▶ **Série de tâches**
**a)** Indiquez si chacune des affirmations suivantes concorde avec l’article sur le trafic de bois de rose, en répondant par oui ou par non et en citant à l’identique les mots du texte qui permettent de trancher.
(i) L’enquête ouverte en 2011 a été suspendue en 2013.
(ii) Les conteneurs saisis à Port-Louis contenaient environ 180 tonnes de bois de rose.
(iii) Mamy Ravatomanga a déjà été provisoirement inculpé.
**b)** Répondez aux questions suivantes d’après l’article sur le trafic de bois de rose, en numérotant vos réponses de la même manière.
(i) Sous quelles cargaisons les marchandises étaient-elles dissimulées ?
(ii) Devant quelle juridiction l’homme d’affaires a-t-il déposé son affidavit ?
(iii) Quel montant est évoqué pour les transferts suspects ?
**c)** Recopiez sans aucune modification le passage de l’article sur le trafic de bois de rose qui commence par « À hier, l’homme » et se termine par « Criminal Attachment Order. ».

▶ **Texte fourni**
La Financial Crimes Commission (FCC) reprend l’enquête sur les allégations de trafic de bois de rose, une affaire qui avait défrayé la chronique à Maurice en 2011. Dans un communiqué publié dans la nuit de vendredi dernier, la commission indique que « l’enquête, ouverte en 2011, avait été suspendue en 2013 en raison d’un manque de coopération des autorités malgaches ». À l’époque, l’Independent Commission Against Corruption (ICAC) avait initié des investigations en lien avec l’homme d’affaires malgache Maminiaina (Mamy) Ravatomanga, âgé de 56 ans, dirigeant du groupe Sodiat.
Cette affaire concerne l’exportation illégale de bois de rose — une espèce protégée à Madagascar — vers la Chine. En juillet 2011, six conteneurs, soit environ 180 tonnes de ce bois précieux, avaient été saisis à Port-Louis à bord du navire Markela. Les marchandises étaient dissimulées sous des cargaisons de haricots secs et de zébus. La société Sodiatrans, filiale du groupe Sodiat, avait déjà été citée dans le dossier, mais aucune arrestation n’avait suivi à l’époque, faute de coopération entre les autorités mauriciennes et malgaches.
L’envoyée spéciale malgache Fanirisoa Ernaivo, accueillie triomphalement à Madagascar le week-end dernier, a remis à la FCC une série de documents relatifs à Mamy Ravatomanga et à l’affaire de bois de rose. L’homme d’affaires, de son côté, a livré sa version des faits dans un affidavit déposé devant la Cour suprême jeudi dernier.
Il y affirme que le Parquet national financier (PNF) en France avait ouvert une enquête préliminaire sur les mêmes allégations, notamment celles relatives au trafic de bois de rose. Il soutient également avoir été entendu en décembre 2017 par le Bureau indépendant anti-corruption de Madagascar (BIANCO), en présence d’officiers de l’Office central pour la répression de la grande délinquance financière (OCRGDF) de France. Selon lui, un rapport de l’OCRGDF aurait conclu à « l’absence de tout élément objectif attestant de faits de corruption ou de trafic de bois de rose ».
S’appuyant sur ces conclusions, Mamy Ravatomanga invoque le principe du « ne bis in idem », qui interdit d’être poursuivi deux fois pour les mêmes faits, dénonçant ainsi une double procédure injustifiée.
À hier, l’homme d’affaires, toujours hospitalisé dans une clinique des Plaines-Wilhems, n’avait pas encore été provisoirement inculpé. Cela, bien que la FCC lui ait notifié son arrestation en fin de semaine dernière pour blanchiment d’argent, en vertu des articles 36(1)(b) et 38 de la FCC Act. La commission lui reproche d’avoir effectué de multiples transferts suspects transitant par des sociétés offshore basées à Maurice. Le montant évoqué s’élève à Rs 7,316,116,760, réparties sur plusieurs comptes bancaires à Maurice, faisant actuellement l’objet d’un Criminal Attachment Order.

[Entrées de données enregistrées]
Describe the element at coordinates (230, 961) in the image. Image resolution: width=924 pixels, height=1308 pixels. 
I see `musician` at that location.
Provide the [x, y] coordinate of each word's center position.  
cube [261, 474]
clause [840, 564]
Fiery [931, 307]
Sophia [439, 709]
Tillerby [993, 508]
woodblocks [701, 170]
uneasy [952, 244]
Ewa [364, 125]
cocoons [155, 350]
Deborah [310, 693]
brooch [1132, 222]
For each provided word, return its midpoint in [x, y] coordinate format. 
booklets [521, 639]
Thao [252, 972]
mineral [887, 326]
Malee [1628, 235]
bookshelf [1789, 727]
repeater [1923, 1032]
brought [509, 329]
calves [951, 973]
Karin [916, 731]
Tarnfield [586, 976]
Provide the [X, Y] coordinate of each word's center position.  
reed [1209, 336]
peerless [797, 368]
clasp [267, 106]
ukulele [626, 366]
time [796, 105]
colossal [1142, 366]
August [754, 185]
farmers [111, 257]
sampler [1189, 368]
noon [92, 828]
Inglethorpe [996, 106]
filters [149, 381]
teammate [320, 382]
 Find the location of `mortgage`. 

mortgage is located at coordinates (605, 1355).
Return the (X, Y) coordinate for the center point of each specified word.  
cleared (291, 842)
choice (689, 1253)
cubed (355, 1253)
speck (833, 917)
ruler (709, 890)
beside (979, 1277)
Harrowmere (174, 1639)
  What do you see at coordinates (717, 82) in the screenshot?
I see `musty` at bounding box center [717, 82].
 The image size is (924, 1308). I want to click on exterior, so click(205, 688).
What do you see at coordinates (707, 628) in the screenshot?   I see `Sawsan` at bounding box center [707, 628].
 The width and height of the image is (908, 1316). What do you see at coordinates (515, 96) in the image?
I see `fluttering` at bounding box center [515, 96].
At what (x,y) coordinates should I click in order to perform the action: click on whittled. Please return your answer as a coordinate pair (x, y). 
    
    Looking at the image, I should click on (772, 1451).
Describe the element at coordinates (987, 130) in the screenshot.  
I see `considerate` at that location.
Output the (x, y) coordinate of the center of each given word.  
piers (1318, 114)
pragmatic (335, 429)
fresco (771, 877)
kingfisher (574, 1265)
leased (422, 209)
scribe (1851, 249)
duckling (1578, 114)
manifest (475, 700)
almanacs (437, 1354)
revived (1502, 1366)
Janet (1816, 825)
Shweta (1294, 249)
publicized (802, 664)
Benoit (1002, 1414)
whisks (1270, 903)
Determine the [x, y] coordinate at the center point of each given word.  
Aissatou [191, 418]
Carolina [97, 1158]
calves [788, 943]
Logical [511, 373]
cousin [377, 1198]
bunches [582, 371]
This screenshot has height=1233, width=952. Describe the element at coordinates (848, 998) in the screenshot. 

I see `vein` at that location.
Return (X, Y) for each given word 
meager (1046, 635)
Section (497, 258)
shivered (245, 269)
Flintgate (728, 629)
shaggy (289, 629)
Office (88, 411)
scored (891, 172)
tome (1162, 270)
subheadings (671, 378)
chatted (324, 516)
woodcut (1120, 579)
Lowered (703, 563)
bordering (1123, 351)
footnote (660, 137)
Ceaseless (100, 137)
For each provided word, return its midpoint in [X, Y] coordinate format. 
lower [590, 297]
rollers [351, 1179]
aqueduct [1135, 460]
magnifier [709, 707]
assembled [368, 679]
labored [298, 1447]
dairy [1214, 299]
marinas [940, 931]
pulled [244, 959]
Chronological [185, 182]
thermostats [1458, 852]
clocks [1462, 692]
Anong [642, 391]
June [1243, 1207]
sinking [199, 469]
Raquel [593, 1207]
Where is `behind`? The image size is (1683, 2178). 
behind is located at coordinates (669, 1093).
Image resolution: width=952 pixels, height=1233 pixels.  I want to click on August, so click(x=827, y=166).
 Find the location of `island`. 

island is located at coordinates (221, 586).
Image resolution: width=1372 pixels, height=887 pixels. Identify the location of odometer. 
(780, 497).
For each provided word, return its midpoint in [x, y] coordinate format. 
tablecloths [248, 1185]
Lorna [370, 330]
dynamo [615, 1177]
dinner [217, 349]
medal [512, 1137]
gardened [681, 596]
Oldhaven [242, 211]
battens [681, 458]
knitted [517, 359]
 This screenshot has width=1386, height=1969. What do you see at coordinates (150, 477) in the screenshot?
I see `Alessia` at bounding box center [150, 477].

▶ **Réponses aux exercices**
**a)**
(i) Oui : « avait été suspendue en 2013 en raison d’un manque de coopération des autorités malgaches »
(ii) Oui : « six conteneurs, soit environ 180 tonnes de ce bois précieux »
(iii) Non : « n’avait pas encore été provisoirement inculpé »

**b)**
(i) Sous des cargaisons de haricots secs et de zébus.
(ii) Devant la Cour suprême.
(iii) Rs 7,316,116,760.

**c)**
À hier, l’homme d’affaires, toujours hospitalisé dans une clinique des Plaines-Wilhems, n’avait pas encore été provisoirement inculpé. Cela, bien que la FCC lui ait notifié son arrestation en fin de semaine dernière pour blanchiment d’argent, en vertu des articles 36(1)(b) et 38 de la FCC Act. La commission lui reproche d’avoir effectué de multiples transferts suspects transitant par des sociétés offshore basées à Maurice. Le montant évoqué s’élève à Rs 7,316,116,760, réparties sur plusieurs comptes bancaires à Maurice, faisant actuellement l’objet d’un Criminal Attachment Order.